Amazing, I completely missed the shill tracker.
Were you tracking md5 check sums even 1 changed pixel would generate a different hash.
So MD5 can be used as a first stage classification of obvious duplicates, but I think a CNN based image classifier is a must.
Also a sequential analysis of word count/phrasing would be good, since shills post short one liners, snide remarks, and don't have time to author organic posts with real argumentation.
On top of that I speculate you should factor in time of day, relative occurrence of similar pictures at time of posting, thread topic, and a few other parameters to further improve prediction.
Ideally I think generating a ghost profile for a suspected shill is helpful too. If the posting behavior has been tagged before, during the same shift, using similar images and phrasing etc.
At the end of the day, I wonder what relevance such a project would have today, when boards are fragmented.
It could make great memes to pass around reminding plebbitors, teens and newfags what is going on on the chans.

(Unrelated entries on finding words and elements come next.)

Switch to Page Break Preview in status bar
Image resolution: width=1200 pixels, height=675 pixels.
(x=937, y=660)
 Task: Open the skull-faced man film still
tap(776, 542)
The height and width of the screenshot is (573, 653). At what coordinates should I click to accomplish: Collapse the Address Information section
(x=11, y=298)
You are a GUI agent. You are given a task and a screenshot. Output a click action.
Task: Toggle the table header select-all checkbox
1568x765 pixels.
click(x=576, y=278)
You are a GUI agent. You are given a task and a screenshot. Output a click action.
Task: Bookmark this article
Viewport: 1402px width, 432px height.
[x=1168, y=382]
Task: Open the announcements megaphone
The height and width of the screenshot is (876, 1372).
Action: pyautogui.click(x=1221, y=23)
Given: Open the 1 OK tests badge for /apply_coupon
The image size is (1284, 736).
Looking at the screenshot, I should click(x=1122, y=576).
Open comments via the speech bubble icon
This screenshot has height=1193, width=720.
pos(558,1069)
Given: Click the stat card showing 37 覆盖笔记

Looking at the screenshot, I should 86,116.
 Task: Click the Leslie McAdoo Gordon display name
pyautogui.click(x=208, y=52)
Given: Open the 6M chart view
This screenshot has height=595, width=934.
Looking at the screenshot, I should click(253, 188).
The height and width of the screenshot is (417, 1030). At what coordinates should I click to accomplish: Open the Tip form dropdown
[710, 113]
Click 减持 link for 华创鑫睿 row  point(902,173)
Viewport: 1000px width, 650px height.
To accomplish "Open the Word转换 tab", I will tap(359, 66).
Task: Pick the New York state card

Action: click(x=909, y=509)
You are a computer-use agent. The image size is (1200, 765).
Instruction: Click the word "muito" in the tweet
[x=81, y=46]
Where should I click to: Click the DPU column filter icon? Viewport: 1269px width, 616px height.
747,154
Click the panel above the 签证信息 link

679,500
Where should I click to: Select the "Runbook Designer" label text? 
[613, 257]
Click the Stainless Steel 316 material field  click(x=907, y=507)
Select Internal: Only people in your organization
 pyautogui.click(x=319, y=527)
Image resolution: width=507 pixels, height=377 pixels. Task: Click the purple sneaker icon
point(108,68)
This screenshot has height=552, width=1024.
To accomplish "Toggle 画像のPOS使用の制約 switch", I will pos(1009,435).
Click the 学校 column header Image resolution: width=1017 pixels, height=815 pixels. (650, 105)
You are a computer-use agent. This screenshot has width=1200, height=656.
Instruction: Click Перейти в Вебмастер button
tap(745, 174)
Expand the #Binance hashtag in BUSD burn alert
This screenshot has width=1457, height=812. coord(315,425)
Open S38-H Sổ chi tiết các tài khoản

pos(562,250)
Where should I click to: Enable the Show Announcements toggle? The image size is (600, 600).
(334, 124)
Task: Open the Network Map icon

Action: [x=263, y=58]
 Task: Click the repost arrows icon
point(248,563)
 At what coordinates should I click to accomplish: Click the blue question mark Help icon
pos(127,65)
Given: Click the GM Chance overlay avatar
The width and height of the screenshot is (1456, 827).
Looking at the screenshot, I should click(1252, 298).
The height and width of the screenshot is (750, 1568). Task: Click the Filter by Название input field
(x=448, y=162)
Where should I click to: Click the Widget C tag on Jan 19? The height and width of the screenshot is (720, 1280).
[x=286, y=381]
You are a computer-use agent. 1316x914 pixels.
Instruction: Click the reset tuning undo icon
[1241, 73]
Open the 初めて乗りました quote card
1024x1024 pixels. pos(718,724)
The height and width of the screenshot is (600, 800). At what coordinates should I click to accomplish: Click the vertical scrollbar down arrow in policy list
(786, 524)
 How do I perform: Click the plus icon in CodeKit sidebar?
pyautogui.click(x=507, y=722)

It could be expanded into providing interesting functions to the smaller boards, to give certain users a hidden "social credit score" to avoid infiltration in more serious projects.
Why I brought the topic up is I was more into the idea of tracking a few select (((organizations))) and map the response of provocations on social media, media coverage from operations etc and see what can be learned from that.
I speculate his is one of the factors accounting for machine learning coming into existence. (((they))) have an entire field of mathematics developed since 40s/50s to describe "industries", what we would call factories or businesses, as block diagram components/objects that have responses to stimuli, and many transforms and commonly used theorems would apply. Laplace, DCT, wavelets etc..
(((they))) calibrate their modeling by for example dumping one specific type of stock one day, and measure the system response as it propagates through an entire national/regional/global economy.
Even if it is barely detectable to us, they know the exact stimuli introduced to the system, and know which metrics to track for good generalization.
So in a way they end up with stacked differential equations, which happens neural networks are great at solving.
I was speculating that the same can be done to track censorship, responses, shilling, fake news due to known events, if one fabricates memes designed to trigger cascading buzz and ripples across the duck pond. Or latch on tracking organic memes that get traction.
Modeling an entire economy is impressive and abstract, but tracking say two dozen NGOs, some news outlets, A_D_L, twatter and a few other sources is not an impossible undertaking.
If it works it ought to give a good reference what types of memes have the most spread, most outrage, trigger most/least action from said (((groups))), plebs, forums, what associated tags are used.
There should be a few sweet spots that can be exploited, instead of resorting to trial and error, time and random nature of chan culture.
If a coordinated effort was made by people aware of such metrics, the impact could, I theorize be 100 times greater than forcing/pushing what ever ideas trickle down the grapevine.
Of course one could argue that a psychological approach to get normies into reacting is as valid, problem is we generally make the wrong assumptions and people are effected by everything going on.
Measuring total system response has always worked, and I see no reason it cant be used to look for sore points...
I want to be clear, I don't believe this will dramatically impact the world, but rather provide possibly valuable insights for meming IRL and online.